Пламя рвало воздух, но гнес не двигался, полностью положившись на своего ученика. Тот среагировал немедленно, молнией переместился к гнесу, готовый эффектно вынести того на руках из-под удара, но не один только Огаариен был быстр. Черная птица-могильник сорвалась с места, где только что стоял Итариол, распахнула крылья, готовая грудью закрыть правителя.
"Твою мать!" - Кильвиур выбросил руки вперед, взмахнул что есть силы снизу вверх, и его внутренний огонь вырвался из-под земли, встал нерушимой стеной между монстром и Итаориолом, черное пламя встретилось с охровым и разбилось вдребезги, Огаариен в недоумении замер, не зная, то ли ему продолжать "спасать" гнеса, то ли уже забить: тот и сам распрекрасно мог защититься.

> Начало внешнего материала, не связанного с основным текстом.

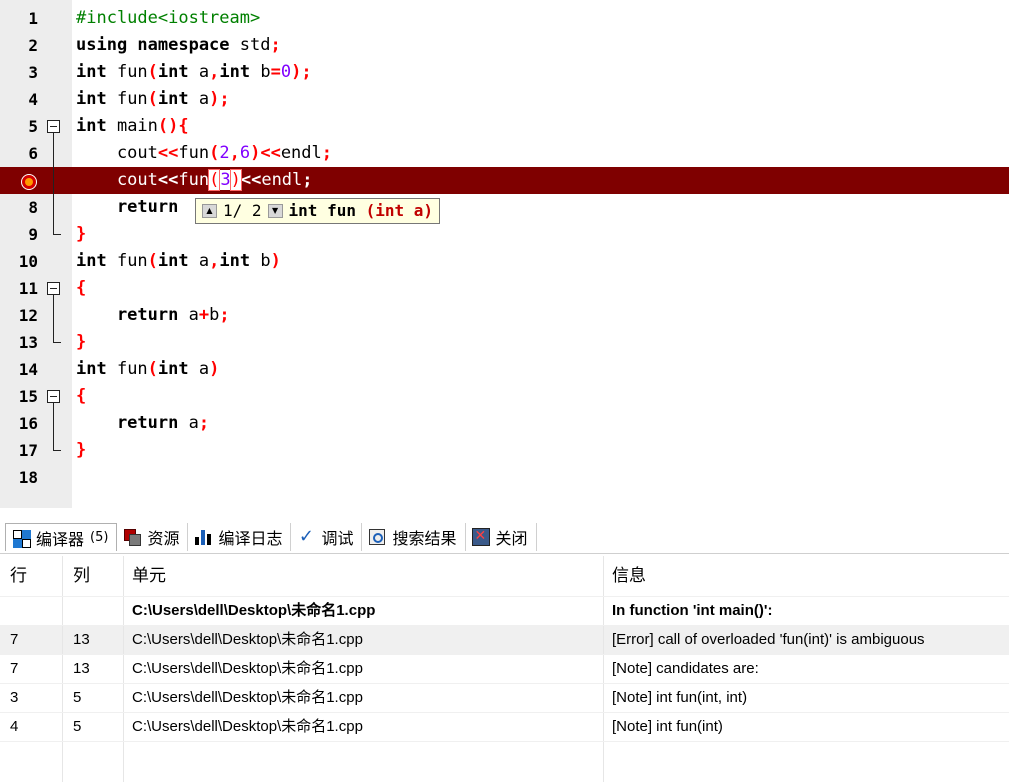 This screenshot has width=1009, height=782. I want to click on tab-label: 资源, so click(164, 538).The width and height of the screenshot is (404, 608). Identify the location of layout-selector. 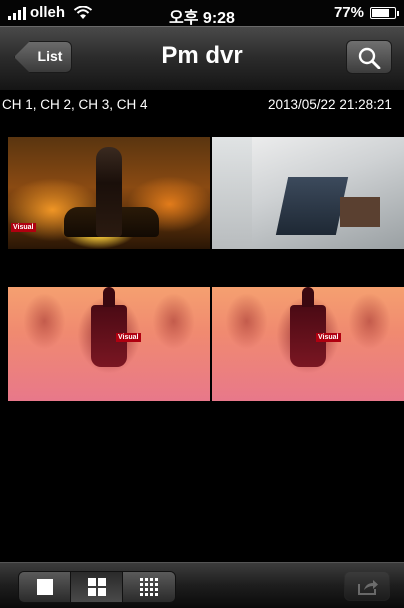
(97, 587).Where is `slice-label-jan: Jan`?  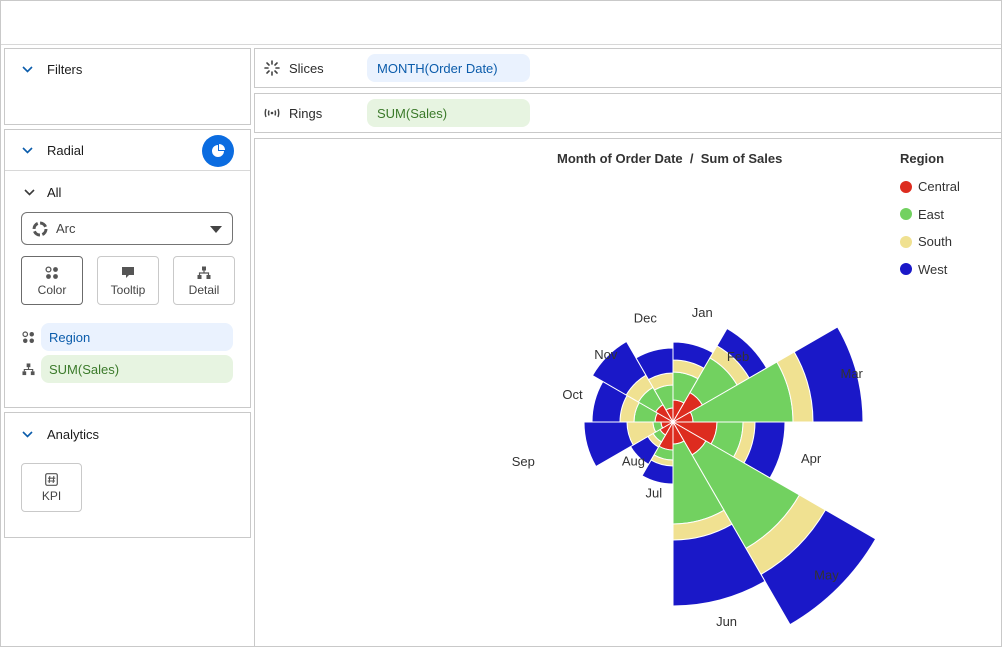
slice-label-jan: Jan is located at coordinates (702, 312).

"Выведите их из строя, а потом уже спасайте, - раздраженно цыкнул Кильвиур: его заминка просто выбесила. - Только не вздумайте вырубать, они должны видеть, кто меня "спас"."

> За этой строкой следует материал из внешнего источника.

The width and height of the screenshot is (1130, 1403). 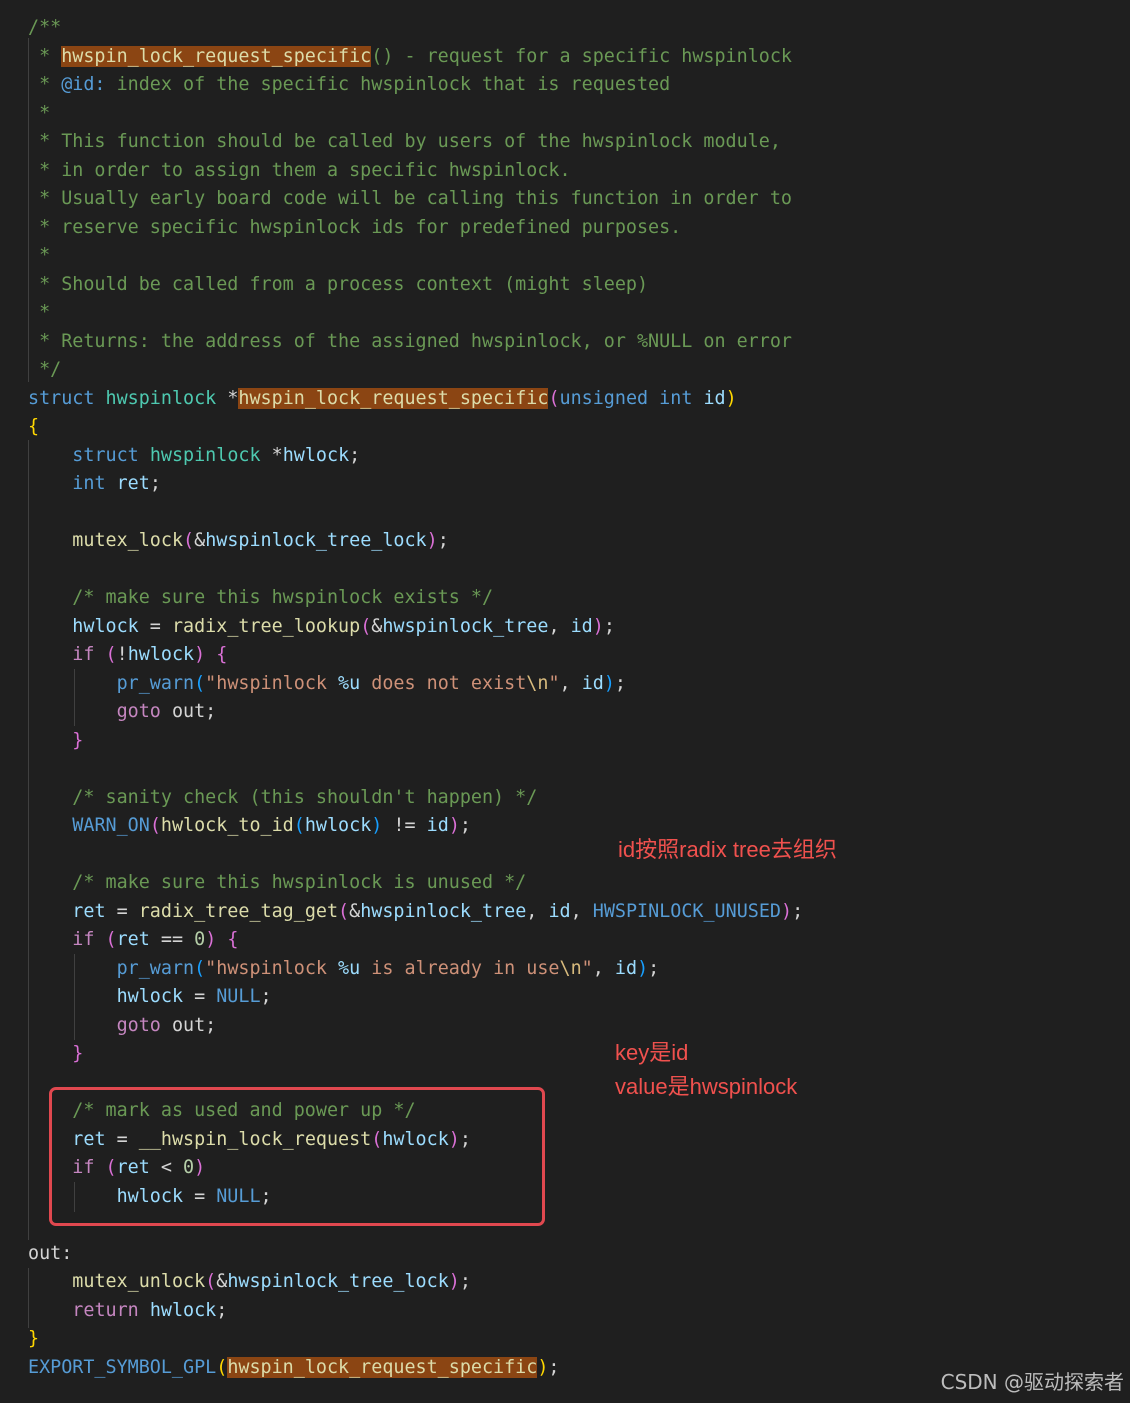 I want to click on code-token: */, so click(x=45, y=370).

"Да что за хрень?" - выругался Огаариен, и Итариола отшырнуло в сторону, ударив о плотную стену ветвей.
Оборотень рухнул в грязь, дернулся было, но его еще сильнее припечатало: владение Огаариена Воздухом было сейчас как нельзя кстати. Сииверка завопил и, забыв об осторожности, бросился к брату, оскальзываясь на раскисшей почве. Йораилю тем временем тоже пришлось туго, и монстр тут был вовсе ни при чем. Черные, гибкие ветви оплели его, заковали в плотный кокон, оставив только лицо снаружи, после чего темница была подвешена вверх ногами на дереве над водой, а откуда-то из неопределенного пространства раздался адский хохот и громовой рык:
-Остановитесь и покиньте мою землю, иначе ваш брат будет уничтожен!
Кильвиур скосился на ученика: тот с напряжением вглядывался в монстра, готовый спасать своего "гнеса", но маг знал, каких усилий стоит ему не расхохотаться над устроенным цирком. Оаран, активная участница действия, тоже была сама серьезность.
-Забудьте обо мне, государь! Не стоит моя жизнь жизни твари темной сей! - зато бедный Йораиль воспринимал все по-настоящему.
-Мы складываем оружие, отпусти его! - гнес медленно опустил посох в грязь, и тут Тихач, раздраженный воплями, снова выпустил волну огня.
И в этот раз уже никто не помешал. Троица, не сговариваясь, сработала безукоризненно: Кильвиур атаковал монстра, на это раз не только отразив его атаку, но и проломив его защиту своим огнем, Огаариен, как и договаривались, на руках вынес гнеса из-под прицела, Оаран же"спасла" от своих же цепей Йораиля, не дав ему обвалиться в мертвую воду. Дело не стоило и выеденного яйца для профессиональной троицы из Дома, но театр отнял порядочно сил.
Истукан рухнул в воду, и все затихло, даже там, наверху, где шел боя, установилась тишина: дело было завершено, и на лесном кладбище больше не осталось монстров.
-По домам, - делая вид, что отходит от пережитого, выдохнул Кильвиур, и первым пошел из лощины наверх.